Environment: Google Cloud Platform, Google BigQuery, CRM, Cloud Pub/Sub, Google Data Studio, Apache Spark, GCP Machine Learning, Vertex AI, Scikit-learn, TensorFlow, Apache Hive, Presto, Looker, DBT, Dataform. Citibank Bangalore, India
Data Engineer Jan 2020 – May 2021
• Advanced Citibank’s enterprise-wide ETL strategy, capitalizing on Apache Spark & Hadoop, expediting transaction processing workflows and enhancing fraud detection.
• Engineered high-availability data pipelines, leveraging SQL Server, PostgreSQL, MySQL, optimizing data retrieval, debugging SQL query bottlenecks, and reducing query execution time.
• Pioneered a scalable data warehousing solution, architecting Snowflake, Redshift, and Teradata, centralizing data access across business units and streamlining BI reporting.
• Administered real-time data pipelines, deploying Apache NiFi, centralizing ingestion workflows, and reducing manual intervention.
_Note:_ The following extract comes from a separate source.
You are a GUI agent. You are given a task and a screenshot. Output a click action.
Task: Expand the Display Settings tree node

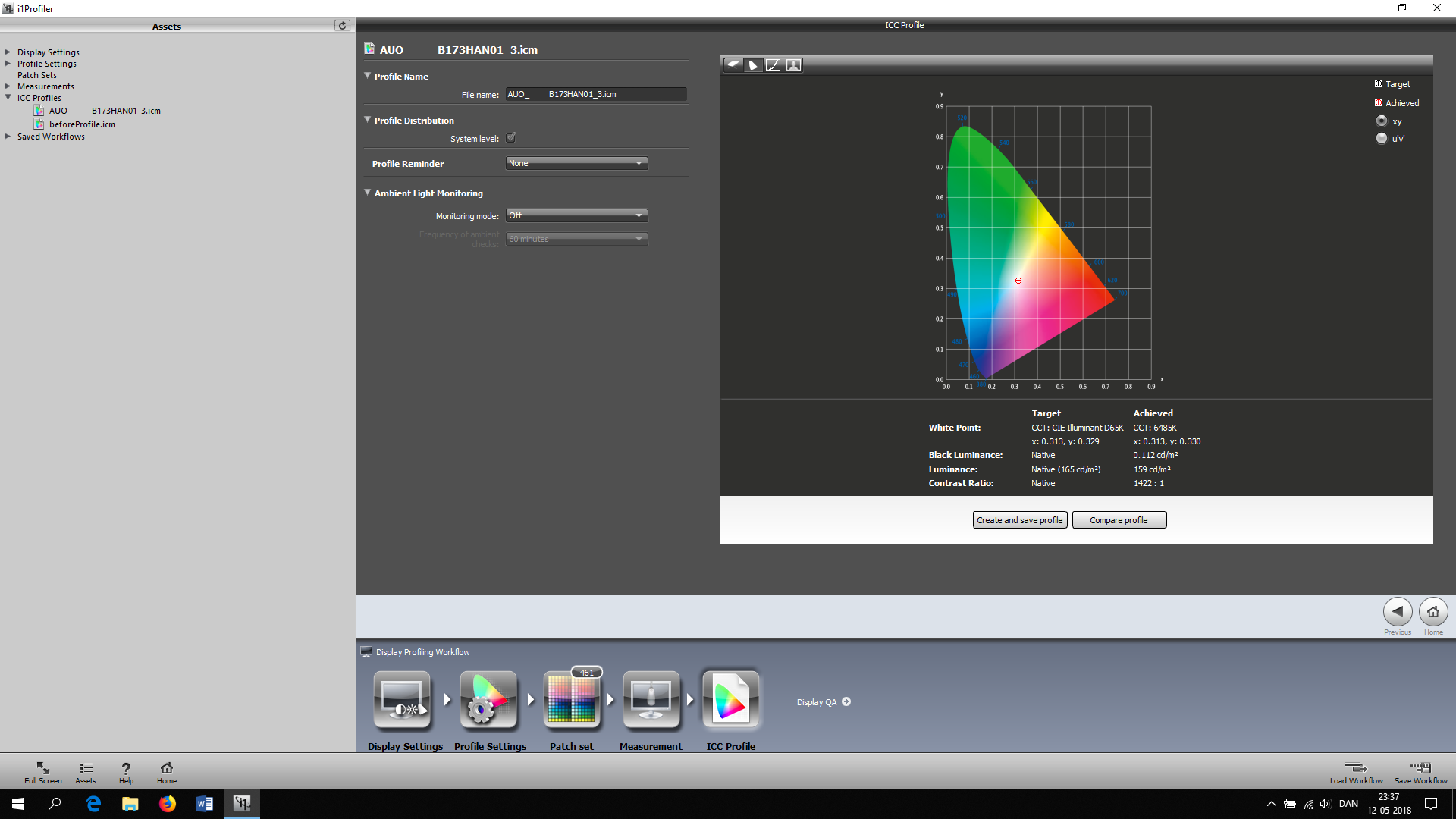(x=8, y=52)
• Cultivated advanced financial analytics dashboards, designing Power BI & Tableau solutions, empowering executives with real-time risk assessment insights.
• Orchestrated enterprise-wide data security enhancements, implementing GDPR-compliant data governance policies, enabling seamless regulatory compliance.
Environment: ETL, SQL Server, PostgreSQL, MySQL, Python, Apache Spark, Hadoop, Snowflake, Redshift, Teradata, Apache NiFi, Power BI, Tableau, Azure, Cloudera Manager, HDFS, Hue, Impala, Kerberos. EDUCATION
Wright State University, Masters in Computer Science.